Secretaria Nacional do Esporte ainda não tem o que mostrar para a comunidade esportiva brasileira

O futuro do esporte brasileiro foi discutido na tarde desta quarta-feira (08), na Câmara dos Deputados, em Brasília. Após um requerimento do deputado federal Felipe Carreras, o ministro da Cidadania, Osmar Terra, e o secretário Especial do Esporte, Décio Brasil, tiveram a oportunidade de apresentar o planejamento e os resultados já obtidos pela pasta nos primeiros quatro meses de gestão. O que se viu foi que, com exceção da correção no número de beneficiados do Bolsa Atleta, que voltou ao patamar de 6,2 mil participantes no início de 2019, praticamente nada foi feito até o momento. Entre os principais desafios da equipe que está responsável pela gestão do esporte no País estão a falta de orçamento para executar os projetos, a reorganização administrativa da Lei de Incentivo, que possui mais de mil projetos represados, muitos deles que não passaram nem pela análise inicial, a montagem da equipe, com vários cargos de gerência ainda em aberto, o que dificulta o andamento da Secretaria, e um planejamento coerente com o que é possível ser realizado.

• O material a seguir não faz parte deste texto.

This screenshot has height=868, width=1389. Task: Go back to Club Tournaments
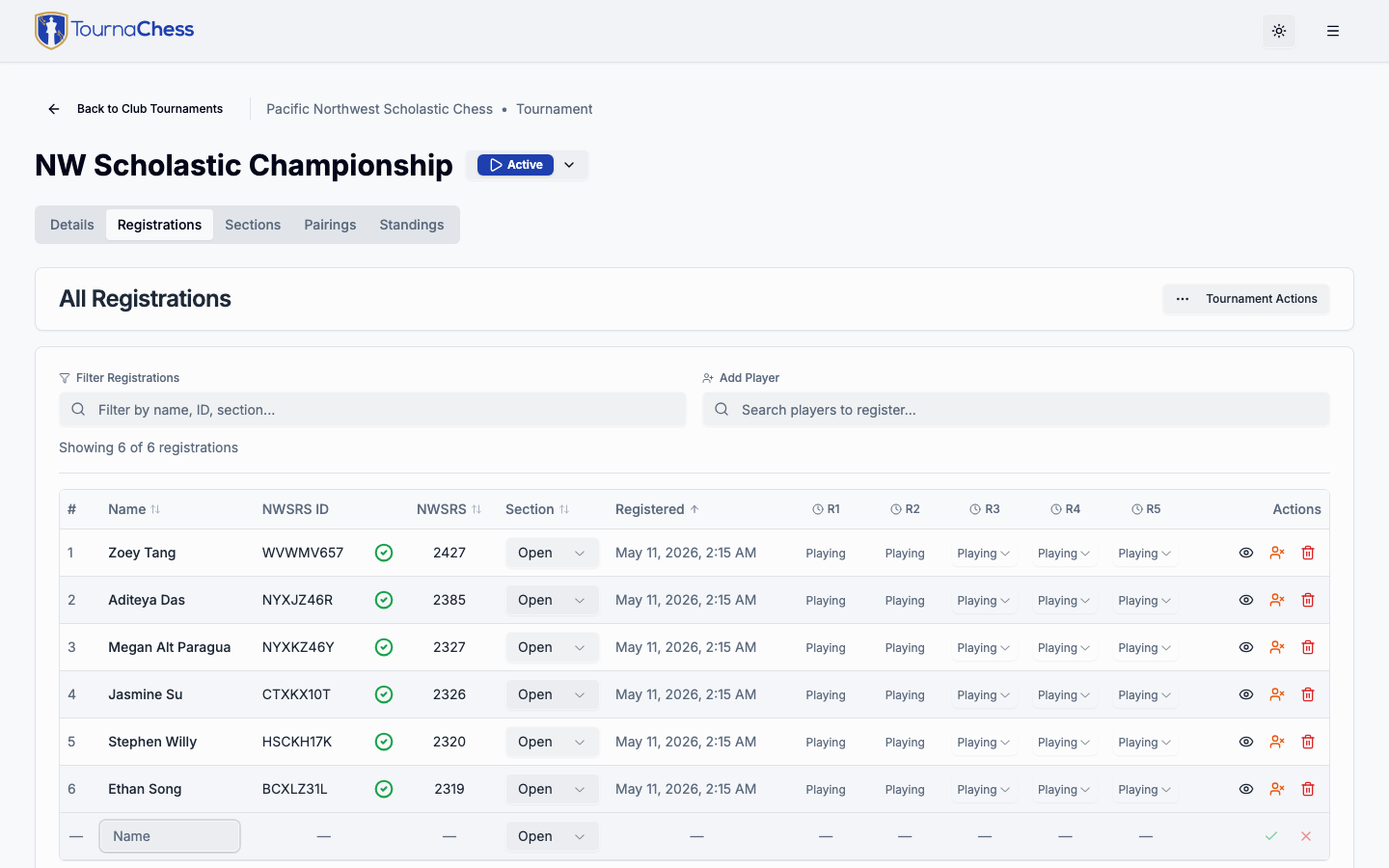(135, 109)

O ministro Osmar terra deixou claro que o orçamento é mesmo uma dificuldade, mas que pode ser superada. “Estamos conversando constantemente com o ministro Paulo Guedes e temos a esperança que vamos conseguir mais recursos. Isso sem contar com as emendas dos deputados, que sempre contribuem para o orçamento das pastas. Queremos e podemos fazer um projeto amplo para o esporte. Estamos muito confiantes”, afirmou.

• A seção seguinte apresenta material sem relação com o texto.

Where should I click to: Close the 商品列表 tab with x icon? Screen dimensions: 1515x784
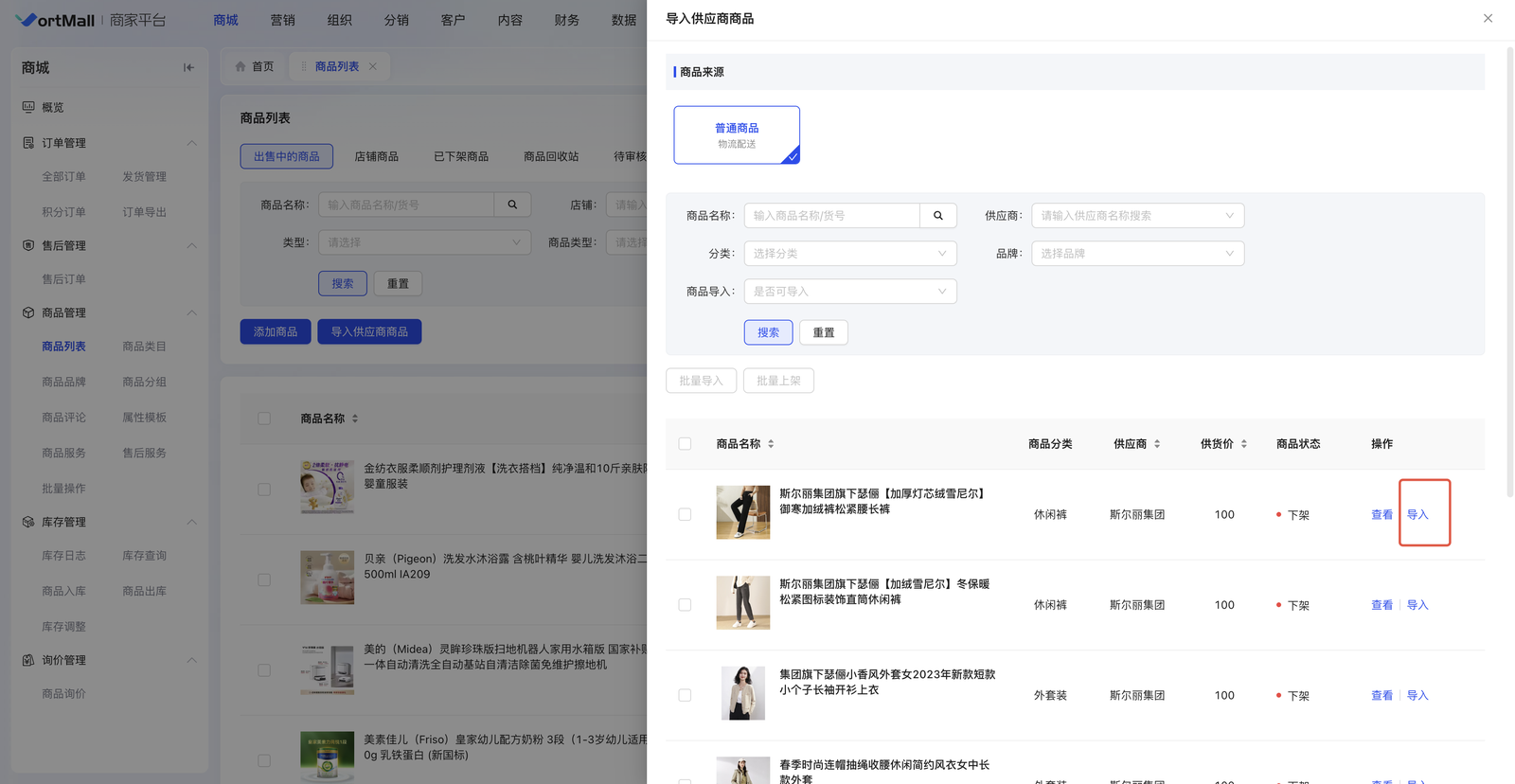pyautogui.click(x=373, y=66)
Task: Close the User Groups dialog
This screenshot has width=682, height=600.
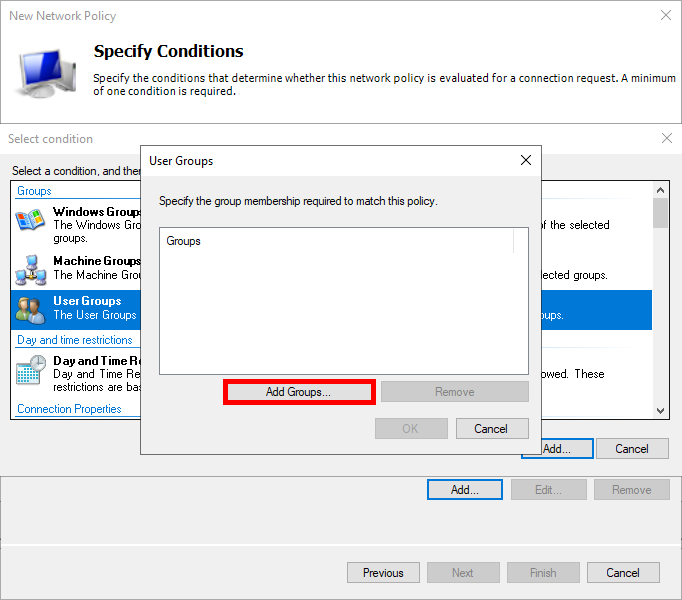Action: [x=526, y=160]
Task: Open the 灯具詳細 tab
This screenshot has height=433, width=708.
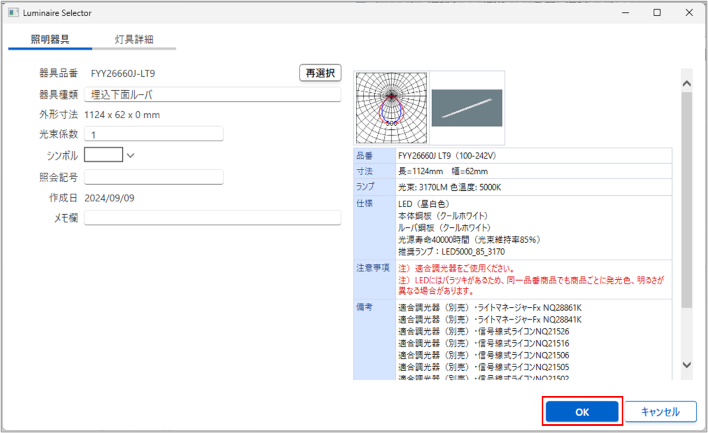Action: pos(134,39)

O deputado Felipe Carreras fez questão de elogiar os convites aos atletas Emanuel Rego, campeão olímpico de vôlei de praia, Washington Cerqueira, ex-atacante, conhecido como Coração Valente, e Luiza Parente, ex-ginasta, que estão compondo a equipe da Secretaria. “Nós fazemos uma oposição equilibrada e elogiamos quando merece elogio. O convite para esses três atletas para a equipe de esportes é muito importante, pois eles conhecem o desporto por dentro e por fora, sabem a necessidade dos atletas e de toda a comunidade. Elogiamos também a ampliação do Bolsa Atleta, programa muito importante para o desenvolvimento do esporte”, afirmou o parlamentar pernambucano antes de fazer algumas críticas construtivas e questionamentos.

“O que vemos hoje na Secretaria é que não existe um orçamento claro, pois ninguém foi capaz de dizer o valor fechado nesta audiência. Não sabemos quais os programas serão mantidos ou os que serão finalizados, muitos deles de impacto social muito grande, como o Pelc. Estamos a menos de 500 dias dos Jogos de Tóquio e só fomos ter um secretário de Alto Rendimento ontem, com Emanuel. E a Lei de Incentivo está emperrada, mesmo tendo um teto de R$ 400 milhões para captação e nunca tendo passado de R$ 250 milhões por ano. Com mais de mil projetos parados, muitos dos eventos não poderão sequer ser realizados. Temos um Grand Slam de Judo para outubro, aqui em Brasília, reunindo a nata dos judocas mundiais, por exemplo, e o projeto continua parado. Não temos como fazer o esporte andar com tanta morosidade”, completou Carreras.

Para o general Décio Brasil, muitos dos problemas apontados podem ser resolvidos nos próximos dias. “A nomeação de toda a Secretaria já foi enviada para o órgão responsável e deve estar sendo publicada nos próximos dias. O orçamento nós vamos precisar correr atrás e a Lei de Incentivo, pois são muitos processos parados. Sinceramente, não temos nem como dar uma previsão de quando vamos resolver esta situação. Vamos trabalhar, mas não é algo que possa estipular um tempo. Além disso, precisamos descentralizar os projetos de incentivo, que ficam muito no Sudeste. Queremos incentivar mais projetos nas outras regiões do País”, respondeu o general.

Outros deputados, como o ex-nadador Luiz Lima, deram sugestões para o ministro Osmar Terra, como um investimento maior no esporte escolar e no esporte universitário. Felipe Carreras acompanhou o parlamentar e ainda sugeriu que se faça uma força-tarefa para tentar zerar os processos da Lei de Incentivo. “Tem muita coisa boa para ser realizada no País. Meu desejo é que a gente consiga chegar à captação dos R$ 400 milhões disponíveis e ainda precisarmos de mais. Precisamos urgentemente alavancar nosso desporto”, finalizou Carreras.